Corriere della Sera - La Lettura
Faccia di bronzo, o tosta Cioè «senza vergogna»
Con le facce di bronzo il metallo non c’entra. Almeno non direttamente: quello che conta — nell’origine dell’espressione — sembra il colore. «Fronte di bronzo, e senza vergogna», si legge nel 1604 in un trattato di politica tradotto dal latino; e in una Filosofia sagra morale di fine secolo: «A fronte disonorata, o come dicono bronzina». Qui potrebbe essere la chiave. Perché bronzino fin dal Cinquecento vale «abbronzato», come
per secoli erano soprattutto i contadini: «Callosi, nerboruti, e bronzini» li descrive Annibal Caro. Sarebbe il colore bruno della pelle a evitare la vergogna, non facendo affiorare il rossore: «Il nome di rossore è egli un nome, che faccia paura alla vostra fronte di bronzo?», tuona a metà Settecento Antonfrancesco Bellati, gesuita ferrarese.

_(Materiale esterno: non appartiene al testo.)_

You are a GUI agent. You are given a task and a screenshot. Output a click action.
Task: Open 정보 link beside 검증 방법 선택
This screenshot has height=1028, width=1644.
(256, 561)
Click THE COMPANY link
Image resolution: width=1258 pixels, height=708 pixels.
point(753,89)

In quegli stessi anni, vengono pubblicate postume alcune Dissertazioni di Ludovico Muratori in cui l’espressione «avere una ciera bronzina» è accostata allo «stare con volto tosto, avere una ciera tosta» in riferimento a chi «né per minaccie, né per vergogna, o per ingiurie non muta volto». E qui c’è un altro elemento interessante. Quel tosto, spiega Muratori, viene dal latino torrère (come torrido) e in questo caso starebbe — più che per duro — per cotto, bruciato: nella fattispecie, dal sole. Non è forse un caso che la più antica faccia tosta documentabile si trovi — nel 1605, quasi lo stesso anno della fronte di
bronzo — in un contesto simile. Nella commedia Il vecchio geloso di Raffaello Riccioli detto l’Impennellato, un personaggio accusa una donna di essersi «lisciata con la fuligine» il viso, cambiando il colore della pelle per ingannarlo: «Con questa tua faccia tosta di norcino credi tu che io non ti riconosca?».